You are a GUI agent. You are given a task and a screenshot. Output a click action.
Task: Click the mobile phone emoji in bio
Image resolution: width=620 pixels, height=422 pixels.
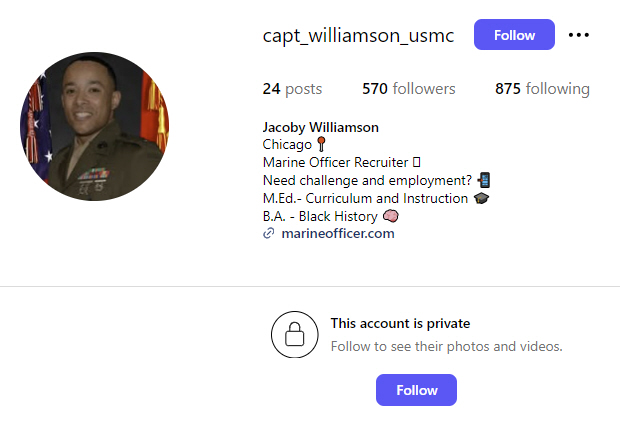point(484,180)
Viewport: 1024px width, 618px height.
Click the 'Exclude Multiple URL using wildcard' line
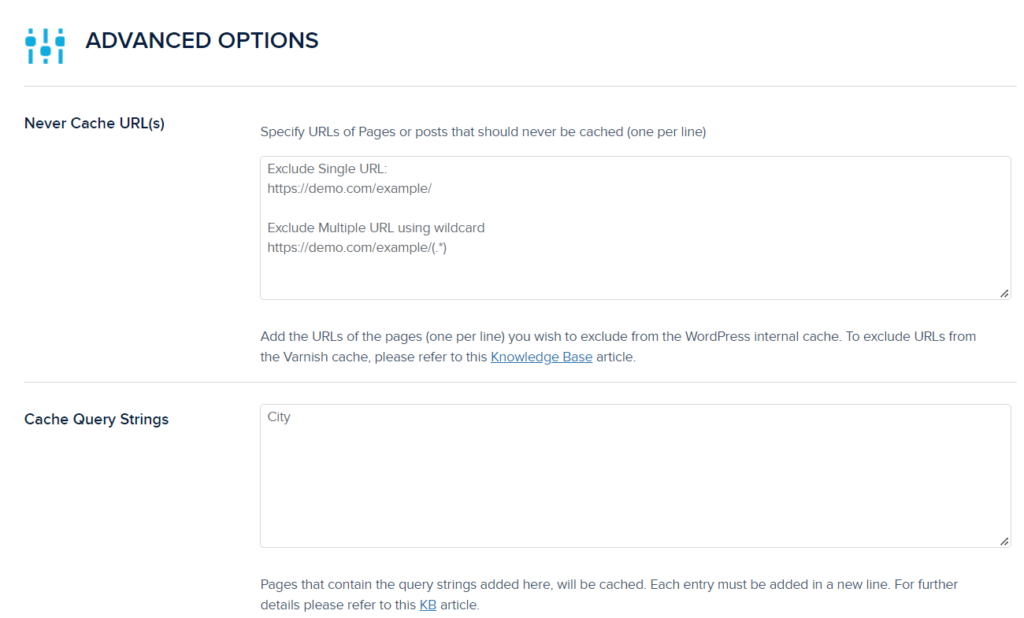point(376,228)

·····

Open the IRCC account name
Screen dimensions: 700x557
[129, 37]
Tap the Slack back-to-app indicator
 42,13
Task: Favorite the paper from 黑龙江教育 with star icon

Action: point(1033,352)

·····

_Instruction_
How many lines in the items above contain the string "height"? Case matters. Reply with the number alone.

_Expected answer_
2